Studio album by Jimmy Buffett
- Released: May 24, 1999
- Genre: Country rock; Gulf and Western;
- Length: 55:33
- Label: Margaritaville; Island;
- Producer: Russell Kunkel; Michael Utley; Mac McAnally; Tony Brown;

Jimmy Buffett chronology
| Don't Stop the Carnival (1998) | Beach House on the Moon (1999) | Far Side of the World (2002) |

= Beach House on the Moon =

Beach House on the Moon is the twenty-third studio album by American singer-songwriter Jimmy Buffett and was released on May 24, 1999. It is his second and last studio album released on Island Records and the last release of Margaritaville Records. It reached number 8 on the Billboard 200 chart.

Professional ratings
Review scores
| Source | Rating |
| Allmusic | Star |
| Rolling Stone | link |

==Songs==
The song "Math Suks" caused a minor and brief media frenzy over Jimmy Buffett's seeming disdain for math education. The lyrics tell of the author's frustration as a math student. The song's lyrics refer to hearing the phrase "Math sucks" on an interview on TV, though Buffett later noted that the inspiration actually came from graffiti on a bridge in Key West Florida. Mathematical terms are used in a superficial way in the song, which drew criticism from mathematicians and mathematics teachers.

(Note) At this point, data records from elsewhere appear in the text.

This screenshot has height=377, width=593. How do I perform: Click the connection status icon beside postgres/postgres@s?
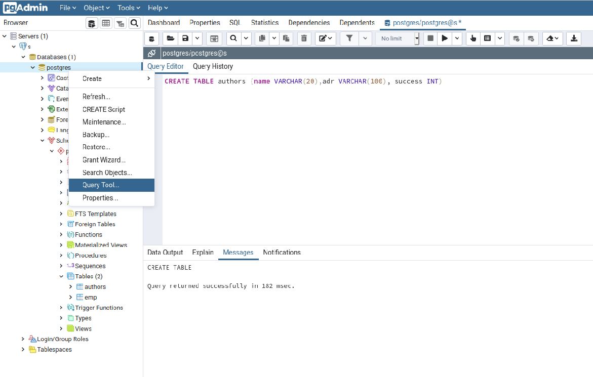pos(151,53)
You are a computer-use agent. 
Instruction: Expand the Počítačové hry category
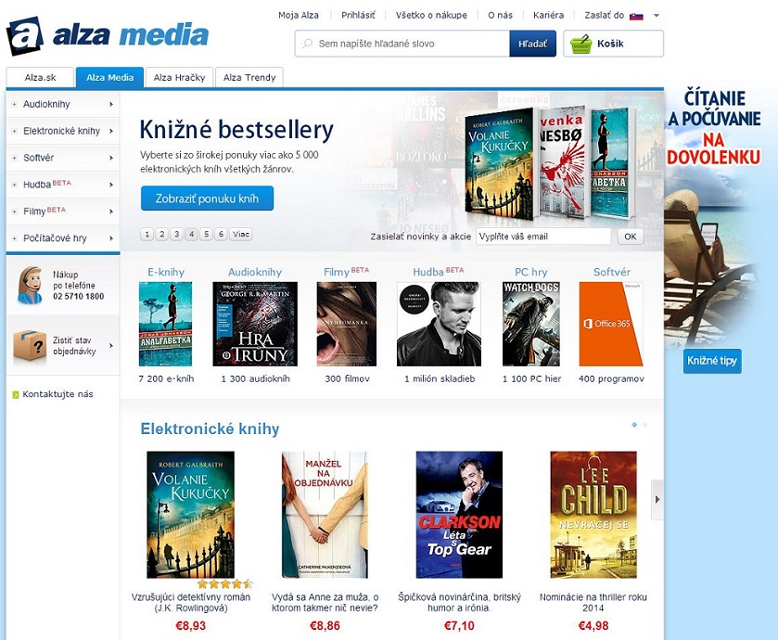[63, 238]
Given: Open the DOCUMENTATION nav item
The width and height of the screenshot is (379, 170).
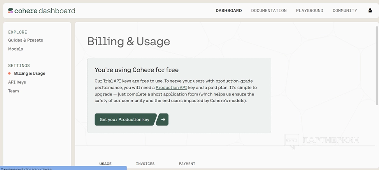Looking at the screenshot, I should tap(269, 11).
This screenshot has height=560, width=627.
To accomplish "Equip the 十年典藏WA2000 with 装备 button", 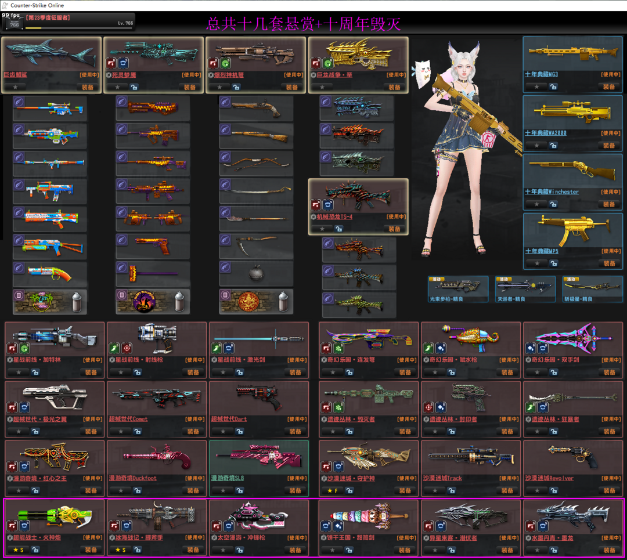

The song was condemned by the US National Council of Teachers of Mathematics and the National Education Association for its alleged negative effect on children's education.

==Track listing==

| No. | Title | Writer(s) | Length |
|---|---|---|---|
| 1. | "Beach House on the Moon" | Jimmy Buffett | 6:06 |
| 2. | "Permanent Reminder of a Temporary Feeling" | Buffett | 4:43 |
| 3. | "Waiting for the Next Explosion" | Buffett | 5:00 |
| 4. | "Pacing the Cage" | Bruce Cockburn | 4:43 |
| 5. | "You Call It Jogging" | John D. Loudermilk | 3:52 |
| 6. | "Flesh and Bone" | Buffett, Mac McAnally, Michael Utley | 5:42 |
| 7. | "I Will Play for Gumbo" | Buffett | 4:06 |
| 8. | "Math Suks" | Buffett, Roger Guth, Peter Mayer | 4:29 |
| 9. | "Spending Money" | Buffett, McAnally | 2:55 |
| 10. | "Semi-True Story" | McAnally | 3:14 |
| 11. | "Lucky Stars" | Roger Guth, Peter Mayer | 3:46 |
| 12. | "I Don’t Know and I Don’t Care" | Buffett, Jim Mayer | 3:43 |
| 13. | "Oysters and Pearls" | Buffett, McAnally | 3:14 |
| Total length: |  |  | 55:33 |

==Personnel==
===The Coral Reefer Band===
- Keyboards: Michael Utley
- Harmonica: Greg "Fingers" Taylor
- Steel drums: Robert Greenidge
- Percussion: Ralph MacDonald
- Drums: Roger Guth
- Guitar: Jimmy Buffett, Peter Mayer, Mac McAnally
- Bass guitar: Jim Mayer
- Saxophone: Amy Lee, Tom Mitchell
- Trumpet: John Lovell
- Vocals: Peter Mayer, Jim Mayer, Mac McAnally, Nadirah Shakoor, Tina Gullickson

===Additional musicians===
- Steel guitar: Doyle Grisham ("If you hear steel guitar it's Doyle.")
- Slide guitar: Jack Pearson (Tracks 3, 7, 5, and 10)
- Bass guitar: David Hood (Tracks 3, 6, 7, and 10)
- Drums: Roger Hawkins (Tracks 3, 6, 7, and 10)
- Flute: Bill Miller (Track 1)
- Fiddle: Stuart Duncan (Tracks 7 and 10)
- Tenor saxophone: Jim Horn (Track 6)
- Accordion: Marc Savoy (Track 7)
- Vocals: The Tams (Track 6)

==Charts==

===Weekly charts===

| Chart (1999) | Peak position |
|---|---|
| US Billboard 200 | 8 |

===Year-end charts===

| Chart (1999) | Position |
|---|---|
| US Billboard 200 | 158 |

==Certifications==

| Region | Certification | Certified units/sales |
| United States (RIAA) | Gold | 500,000^{^} |
^{^} Shipments figures based on certification alone.